Faculty member & Ph.D. candidate receive Best Paper Award at IEEE 24th IRI Conference

Dr. Yan Huang (left) & Somayeh Ghanbarzadeh (right) receive the Best Paper Award at the IEEE 24th International Conference on Information Reuse and Integration for Data Science. Somayeh is pictured with IEEE at the award acceptance.

Dr. Yan Huang, CSE Faculty, and Somayeh Ghanbarzadeh, CSE Ph.D. candidate, among others, recently received the Best Paper Award for their collaborative research entitled "Improving the Reusability of Pre-trained Language Models in Real-world Applications." Somayeh accepted the award at the 24th IRI Conference on August 4th-6th hosted by The Institute of Electrical and Electronics Engineers (IEEE). 

The conference serves as a forum for researchers and practitioners from academia, industry, and government to present, discuss, and exchange ideas that address real-world problems with real-world solutions. Theoretical and applied papers are both included. 
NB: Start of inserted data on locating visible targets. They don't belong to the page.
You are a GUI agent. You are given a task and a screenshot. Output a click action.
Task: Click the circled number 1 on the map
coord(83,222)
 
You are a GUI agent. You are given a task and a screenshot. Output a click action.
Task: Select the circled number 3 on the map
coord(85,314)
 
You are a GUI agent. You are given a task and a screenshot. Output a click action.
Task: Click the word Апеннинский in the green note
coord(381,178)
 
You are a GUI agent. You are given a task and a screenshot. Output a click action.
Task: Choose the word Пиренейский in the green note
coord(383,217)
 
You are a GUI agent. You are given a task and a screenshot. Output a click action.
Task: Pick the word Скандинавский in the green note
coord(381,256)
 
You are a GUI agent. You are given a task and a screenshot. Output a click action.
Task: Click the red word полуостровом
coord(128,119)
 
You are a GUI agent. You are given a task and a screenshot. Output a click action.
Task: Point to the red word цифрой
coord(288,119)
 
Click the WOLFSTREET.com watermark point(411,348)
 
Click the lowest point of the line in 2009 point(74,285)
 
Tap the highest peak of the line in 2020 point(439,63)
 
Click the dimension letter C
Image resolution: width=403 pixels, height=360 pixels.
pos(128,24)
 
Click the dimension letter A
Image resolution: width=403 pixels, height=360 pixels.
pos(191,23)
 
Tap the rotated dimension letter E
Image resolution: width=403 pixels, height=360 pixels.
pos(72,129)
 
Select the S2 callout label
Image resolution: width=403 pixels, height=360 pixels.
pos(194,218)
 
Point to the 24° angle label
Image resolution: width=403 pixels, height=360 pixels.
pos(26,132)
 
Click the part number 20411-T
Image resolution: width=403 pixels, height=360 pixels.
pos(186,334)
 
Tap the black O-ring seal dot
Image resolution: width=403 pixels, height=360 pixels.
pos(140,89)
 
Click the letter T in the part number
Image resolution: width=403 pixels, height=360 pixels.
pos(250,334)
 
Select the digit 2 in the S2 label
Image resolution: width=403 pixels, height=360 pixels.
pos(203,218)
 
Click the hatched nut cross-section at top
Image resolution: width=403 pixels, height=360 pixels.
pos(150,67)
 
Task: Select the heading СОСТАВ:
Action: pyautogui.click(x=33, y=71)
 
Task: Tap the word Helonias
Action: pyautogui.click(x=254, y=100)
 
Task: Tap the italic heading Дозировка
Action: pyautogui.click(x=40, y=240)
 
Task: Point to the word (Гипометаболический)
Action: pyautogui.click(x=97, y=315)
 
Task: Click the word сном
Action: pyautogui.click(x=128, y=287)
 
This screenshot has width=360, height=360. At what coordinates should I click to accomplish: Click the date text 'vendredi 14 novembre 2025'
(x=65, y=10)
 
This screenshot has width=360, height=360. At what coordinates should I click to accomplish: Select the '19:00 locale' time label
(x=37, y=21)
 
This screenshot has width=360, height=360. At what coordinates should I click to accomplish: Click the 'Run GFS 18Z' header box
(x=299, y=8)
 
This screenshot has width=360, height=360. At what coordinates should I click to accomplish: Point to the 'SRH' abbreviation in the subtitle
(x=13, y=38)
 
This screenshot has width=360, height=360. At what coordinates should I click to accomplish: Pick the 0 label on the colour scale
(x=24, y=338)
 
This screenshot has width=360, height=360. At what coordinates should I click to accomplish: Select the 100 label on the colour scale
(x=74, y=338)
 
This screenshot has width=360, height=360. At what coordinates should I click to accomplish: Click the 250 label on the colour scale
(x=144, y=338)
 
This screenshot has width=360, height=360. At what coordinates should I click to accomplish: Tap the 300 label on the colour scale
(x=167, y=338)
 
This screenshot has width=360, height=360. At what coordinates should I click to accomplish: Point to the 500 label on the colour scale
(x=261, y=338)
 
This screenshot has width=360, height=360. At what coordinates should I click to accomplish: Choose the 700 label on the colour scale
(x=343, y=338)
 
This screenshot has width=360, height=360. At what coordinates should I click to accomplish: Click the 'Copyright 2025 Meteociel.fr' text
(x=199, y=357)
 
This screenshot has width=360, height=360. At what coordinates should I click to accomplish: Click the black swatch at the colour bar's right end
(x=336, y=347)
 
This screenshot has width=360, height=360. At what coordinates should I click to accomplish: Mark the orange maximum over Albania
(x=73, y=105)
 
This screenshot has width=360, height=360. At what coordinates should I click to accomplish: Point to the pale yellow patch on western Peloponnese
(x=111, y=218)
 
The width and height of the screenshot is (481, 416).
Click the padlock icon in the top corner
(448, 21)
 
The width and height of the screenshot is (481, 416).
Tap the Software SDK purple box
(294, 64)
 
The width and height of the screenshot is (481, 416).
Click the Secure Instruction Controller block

This conference explores three major tracks: information reuseinformation integration, and reusable systemsInformation reuse explores the theory and practice of optimizing representations; information integration focuses on innovative strategies and algorithms for unifying diverse information in novel domains; and reusable systems focus on developing and deploying models and corresponding processes that enable Information Reuse and Integration to play a pivotal role in enhancing decision-making processes in various application domains.

The abstract of the award-winning paper is as follows: The reusability of state-of-the-art Pre-trained Language Models (PLMs) is often limited by their generalization problem, where their performance drastically decreases when evaluated on examples that differ from the training dataset, known as Out-of-Distribution (OOD)/unseen examples. This limitation arises from PLMs' reliance on spurious correlations, which work well for frequent example types but not for general examples. To address this issue, we propose a training approach called Mask-tuning, which integrates Masked Language Modeling (MLM) training objectives into the fine-tuning process to enhance PLMs' generalization. Comprehensive experiments demonstrate that Mask-tuning surpasses current state-of-the-art techniques and enhances PLMs' generalization on OOD datasets while improving their performance on in-distribution datasets. The findings suggest that Mask-tuning improves the reusability of PLMs on unseen data, making them more practical and effective for real-world applications.

The contributing team consists of Somayeh Ghanbarzadeh, Yan Huang, Hamid Palangi, Radames Cruz Moreno, and Hamed Khanpour. The UNT Dept. of Computer Science & Engineering extends their congratulations to everyone on team for their hard work & endeavors.